No podemos pensar sobre la historia occidental sin comprender, por tanto, que el sustrato es un mito reinventado e historizado. La vivencia de la realidad en la cosmovisión occidental es histórica: una óptica en la que las cosas adquieren inteligibilidad y significación si se ubican en el registro histórico. Occidente, que procede de una doble paternidad diversa, la cultura clasicista grecolatina y el monoteísmo hebraico, experimentó una fuerte sacudida con el paso del paganismo al cristianismo, que se combinó con la caída del Imperio Romano. Tales transformaciones obligaron a la forja de una cierta noción de las diferencias culturales. Desde la debacle imperial, Europa vivirá dominada por una noción del pasado distinta a las de las civilizaciones anteriores; se trata de un pasado en forma de relato, con un inicio preciso y delimitado y con un despliegue de acontecimientos uniforme ( J.H. Plumb, 1974: 69-70 ). La noción de historia como narración y despliegue inexorable se enraizó profundamente en la conciencia europea y contribuyó a la idea de un proceso ordenado de desarrollo, “historiando” buena parte de ese pasado. En el espacio oriental, por el contrario, el trasfondo mítico parece pervivir a flor de piel, puesto que la cosmovisión india védico-brahmánica y la china taoísta, cree que lo histórico no tiene especial consistencia, es sólo un apariencia superable que se puede traspasar para vivir la auténtica realidad, que se encuentra más allá de la realidad mundana ( R. Panikkar, 1983: 83-84 ). Estamos hablando, pues, de cosmovisiones e interpretaciones de la realidad bajo prismas diferentes: una más racionalista y la otra mayormente mítico-fabuladora o naturalista. Y es que lo existente es tanto aquello que puede ser dicho o pensado como lo impensado e inexpresable.
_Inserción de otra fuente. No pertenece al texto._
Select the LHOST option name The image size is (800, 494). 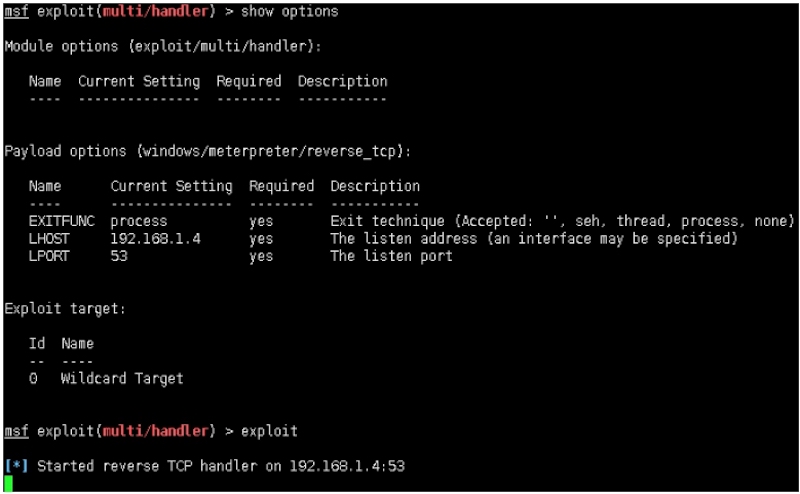[49, 239]
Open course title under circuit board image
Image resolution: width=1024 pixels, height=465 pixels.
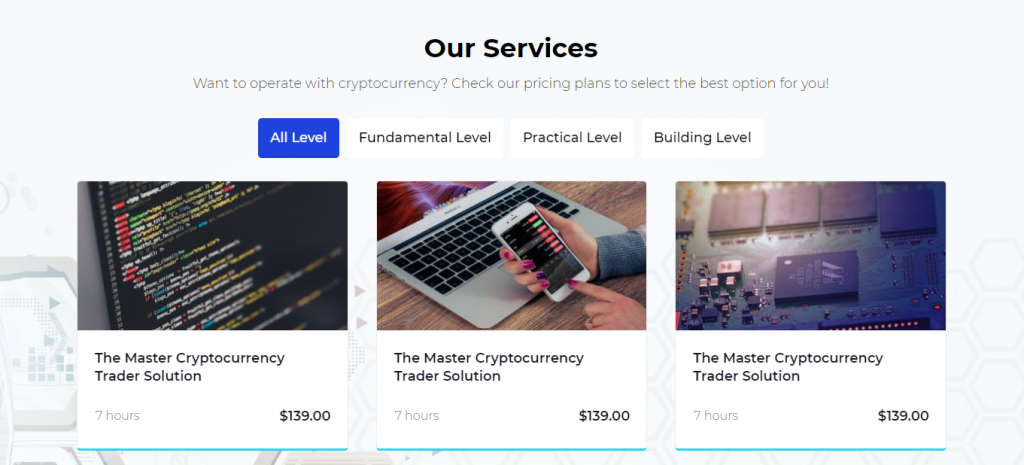(788, 367)
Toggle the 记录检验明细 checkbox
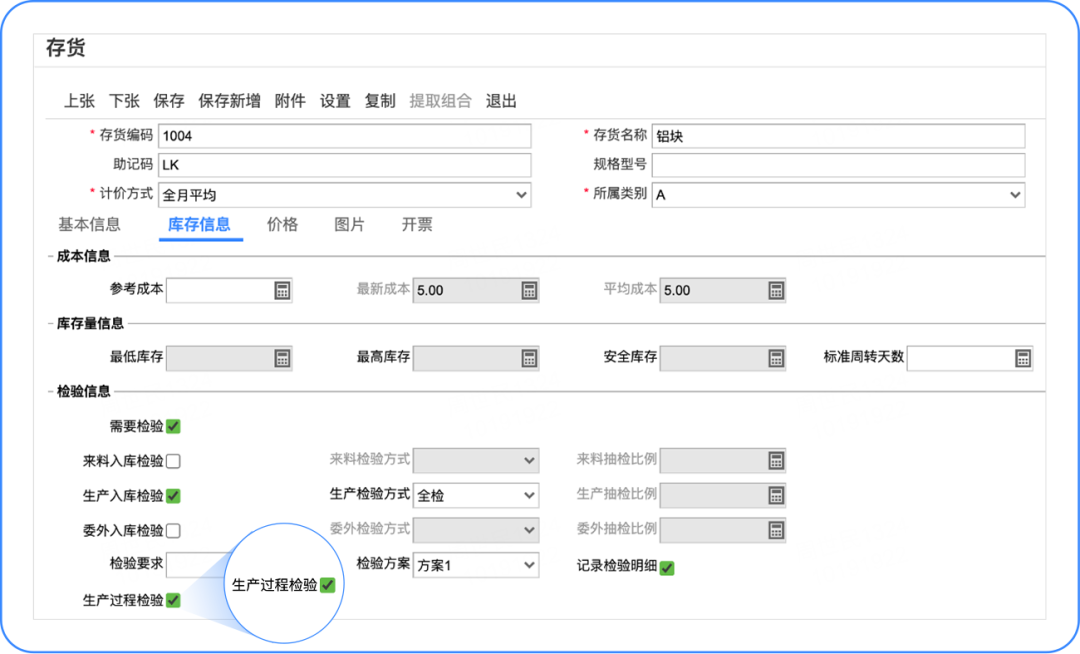This screenshot has width=1080, height=654. [667, 568]
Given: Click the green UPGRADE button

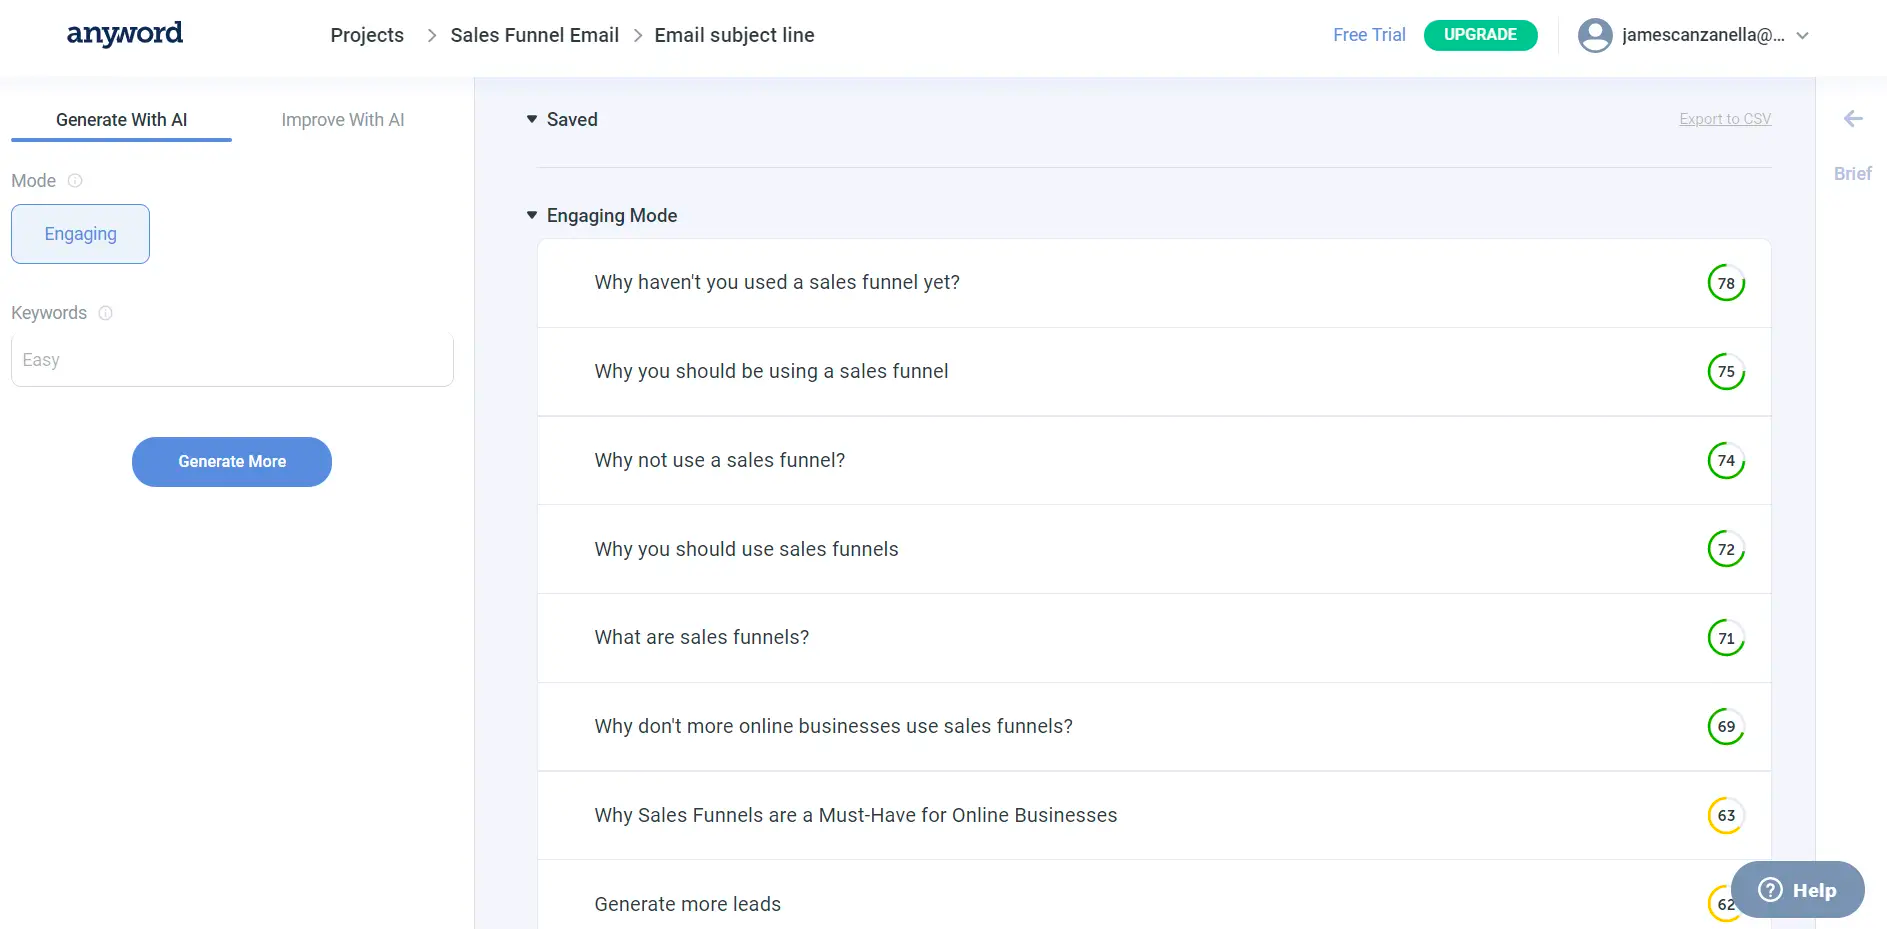Looking at the screenshot, I should point(1479,35).
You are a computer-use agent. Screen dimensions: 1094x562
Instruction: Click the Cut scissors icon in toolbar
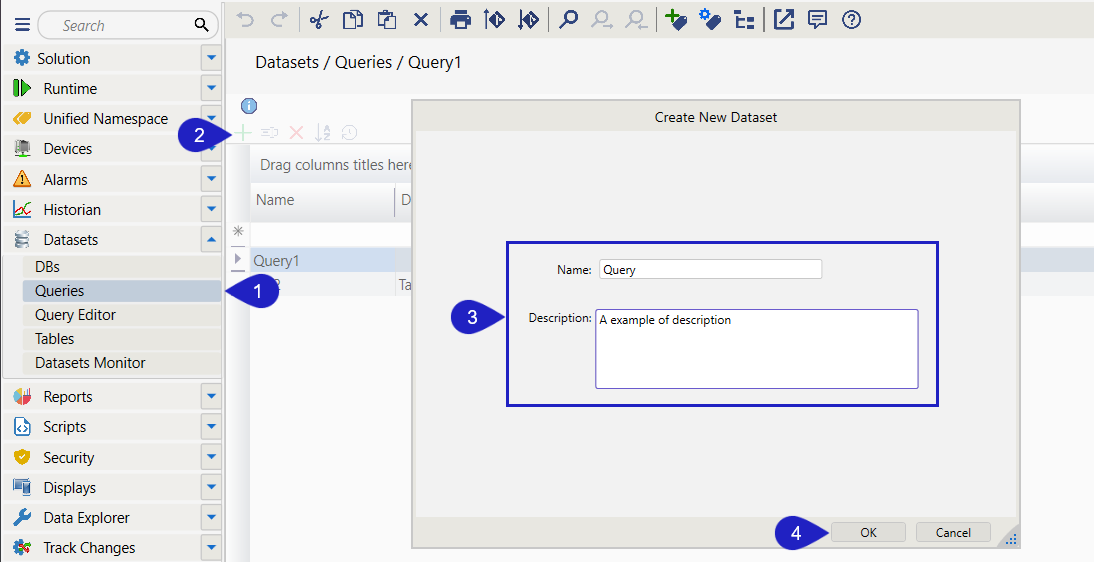pyautogui.click(x=318, y=19)
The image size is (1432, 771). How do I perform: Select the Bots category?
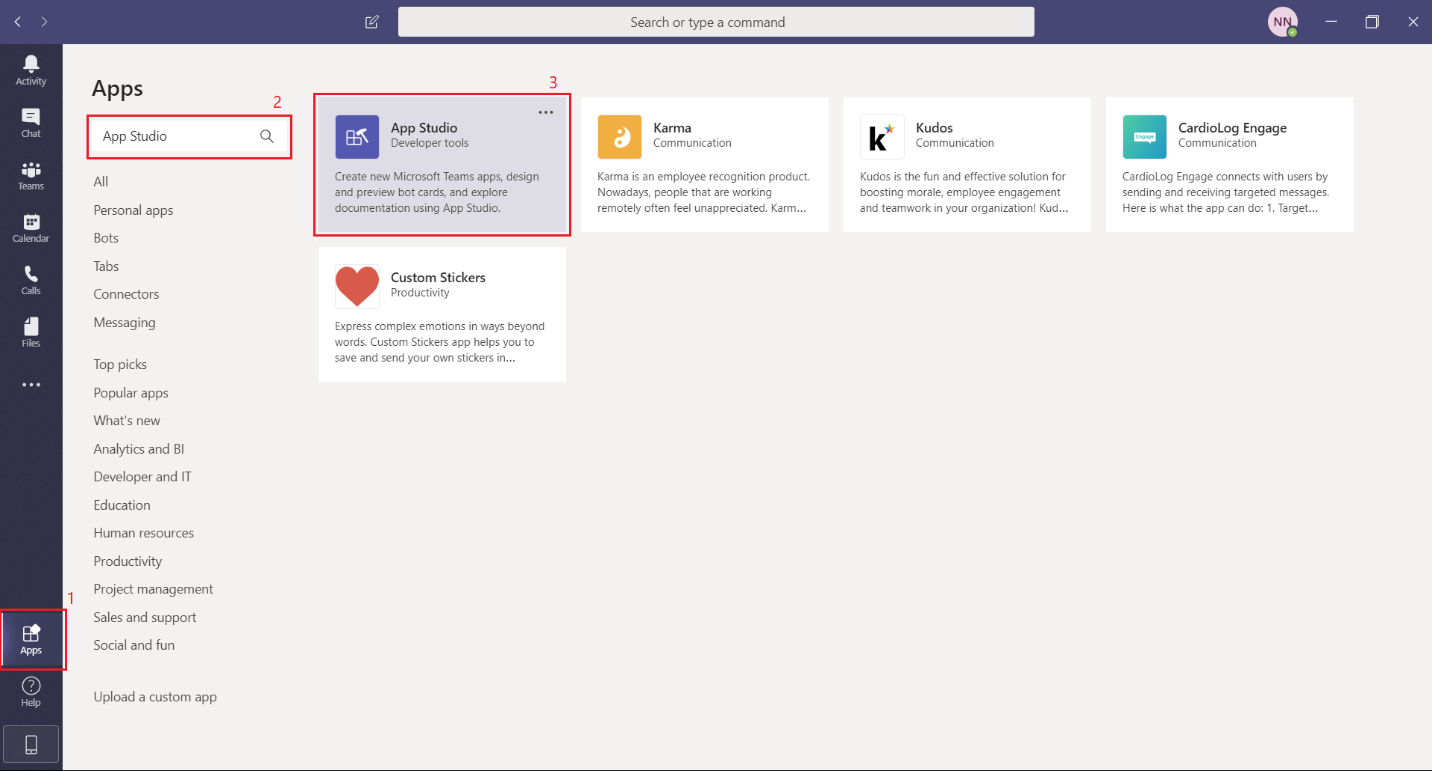(x=106, y=238)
Mito e historia comparten la particularidad de surgir de la tradición y de la expresión narrativa, hecho que condujo a los antiguos a considerar el relato escrito como prolegómeno del mito. Éste, que se encuentra en el umbral de la historia, puede contener, como ya advertimos, datos político-jurídicos o históricos entremezclados con lo propiamente “histórico”. La significativa función que el mito tuvo en el origen de la conciencia temporal responde a que lo que entendemos por historia creció sobre un fuerte fundamento mitológico. En cierto sentido, desarrolló las propiedades que antaño tenían los atributos divinos: “la historia se convierte en el lugar en el que convergen, y al entorno del cual se organizan, todas las proyecciones fantásticas y todos los deseos colectivos de la sociedad …” ( F. Laplantine, 1977: 55 ); es decir, la historia ha funcionado míticamente, lo que implica que es pertinente revisar los fondos míticos para comprender mejor un proceso o serie de procesos históricos de nuestro interés particular. Las recurrentes y potenciales estructuras míticas se actualizan en la historia y se hacen inseparables de la cultura humana. Frecuentemente, incluso, consciente o inconscientemente, las construcciones históricas responden a mitologías propias de los historiadores, de modo que aquello que éstos tienen, desean o detestan configura aspectos de la trama histórica. Con asiduidad se hace intervenir al mito en las creaciones históricas porque sirve de mecanismo que interpreta los acontecimientos, lo cual supone destacar el carácter profundamente humano de la historia, que surge, como el mito, en sí misma, casi como una idea erudita, de las estructuras internas y psicológicas del hombre.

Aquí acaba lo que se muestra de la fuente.